The overall farm legislation now passed by the Senate is essentially a continuation of the type of special-interest policies found in the 1977 farm act which it is replacing. Although the 1977 act was originally promoted as a market-oriented measure, in fact it is geared to management of commodity supplies and prices through governmental intervention. Like that legislation, the new 1981 farm act, as now embodied in the compromise Senate Bill, is also supply-management oriented and would retain, for example, target price levels and costly price supports that too often pump precious taxpayer dollars into the hands of those farmers (and in some cases, corporations) least needing them.
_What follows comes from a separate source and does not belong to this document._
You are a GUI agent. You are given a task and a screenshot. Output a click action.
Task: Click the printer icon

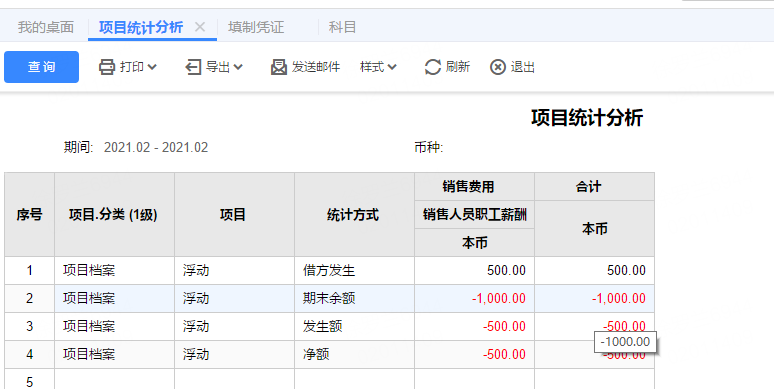click(107, 67)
Moreover, the way in which the current legislation has been crafted -- by cloakroom horsetrading -- again strongly patterns the way farm bills of past years have been spliced together. Consider sugar. The President, it will be recalled, gave up his opposition to price supports for sugar in exchange for votes from Southern lawmakers earlier this year for his economic program. There has not been a price-support program for sugar since 1978. Now, the Senate has enacted a new support program for sugar that could cost taxpayers as much as $1 billion next year in higher retail prices.
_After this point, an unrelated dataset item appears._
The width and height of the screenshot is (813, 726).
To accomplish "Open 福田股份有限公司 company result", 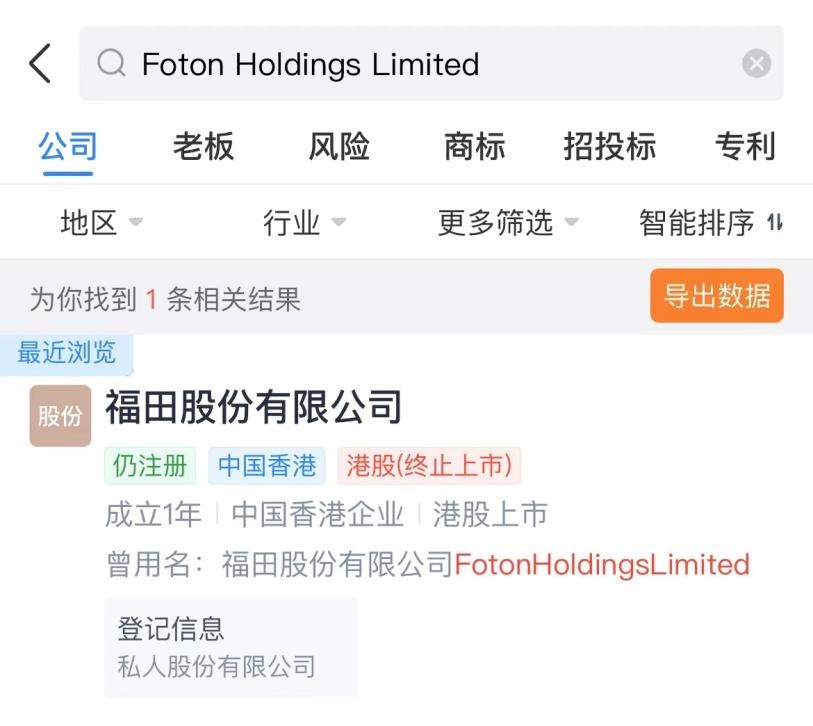I will (x=253, y=407).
In light of the fact that the defense and social sectors of the budget are being not only cut but in some instances virtually reorganized, with the administration going so far as to consider the scrapping of two cabinet-level departments, it is incongruous that the entire farm budget should not be included in the national economic policy debate. Agriculture, after all, is one of the nation's largest industries. Both Mr. Reagan and Agriculture Secretary John Block have in the past advocated a free market for agriculture. Yet now that the farm bill is being put together discriminating philosophical attitudes seem to have been lost along the way.
In the long run the administration needs to grapple with the extent to which the present hodgepodge arrangement of subsidies and target levels fits the genuine needs of modern-day agriculture. Among issues that should be raised are whether there should be an end of target prices for such commodities as feed grain and wheat; the possibility of lower target prices for cotton and rice; and the restructuring of farmer reserves so that they become genuine orderly marketing tools that actually move products back into the consumer stream. Considering that some 60 million bushels of 1976 wheat are still held in such reserves, not to mention bushels of 1978 wheat, and 35 million bushes of 1979 wheat, it becomes apparent that the reserves are almost dead-end storage vaults for valuable food products. With the taxpayer, be it not forgotten, footing the bills.
Further, is there really any justification for enacting new subsidies for sugar at this time? And what sense does it make for the federal government, which has gone on public record as defining smoking as a public health problem, to provide lavish and continued financial backing to tobacco farmers?
In opting for a "consensus" farm bill the administration is buying what it considers short-term peace on the farm front. But what is really needed in agriculture is the type of soul searching and deeper restructuring that the Reagan team has brought to the nonfarm economy. There is time for that larger debate now that the House is considering the issue.